This repository contains our code for a distributed syntactic privacy protocol presented by Mohammed et al. at TKDD2010 (Mohammed et al. Centralized and Distributed Anonymization for High-Dimensional Healthcare Data. https://doi.org/10.1145/1857947.1857950) as well as the code for our improved protocol variant which addresses weaknesses in the original protocol. The improved variant makes use of the SMPC framework MOTION (https://github.com/encryptogroup/MOTION).
Running the protocol requires building a MOTION-based library.

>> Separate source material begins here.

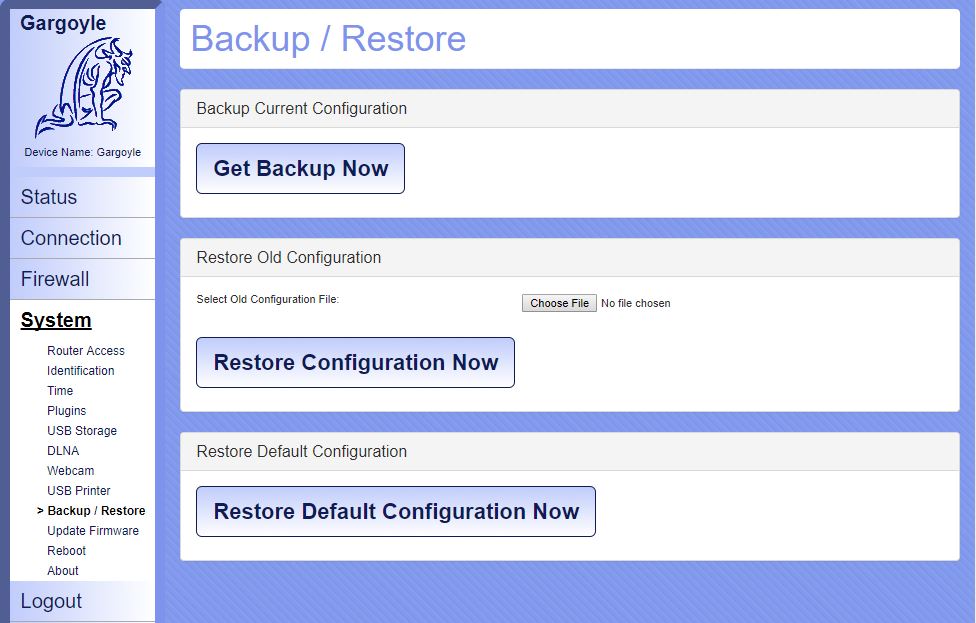
Task: Open USB Storage settings
Action: coord(82,431)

Necessary steps are detailed below.
- Checkout the repository https://github.com/tompetersen/MOTION and switch to branch
panda
. - Follow MOTION build steps detailed in their README.
- Call cmake with
-DMOTION_BUILD_EXE=On
:$ cmake .. -DMOTION_BUILD_EXE=On
- If successful,
build/lib
should contain the librarypandapython.*.so
.
- Create an environment variable for this path:
$ export MOTION_PANDA_LIB_PATH=/path/to/motion/build/lib/
- Setup your python venv and install requirements
$ python3 -m venv venv
$ . venv/bin/activate
$ pip install -r ours/requirements.txt
- To compare the performance of our vs. the original protocol
$ pip install -r eval/requirements.txt
$ ./run.sh
- This creates eval files in
eval/data/...
$ python eval.py
creates figures inimg
and outputs LaTeX table content
- To show the influence of various QID combinations
$./run_arb_qid.sh
creates eval files ineval/data/...
$ python eval_arb_qid.sh
creates figures
run.sh
is also a good starting point for running the protocol yourself manually
- There are two datasets used in the evaluation currently
- ADULT: The famous Census Income dataset (https://doi.org/10.24432/C5XW20)
- Medical: A synthetically generated dataset containing some QIDs and additional medical markers.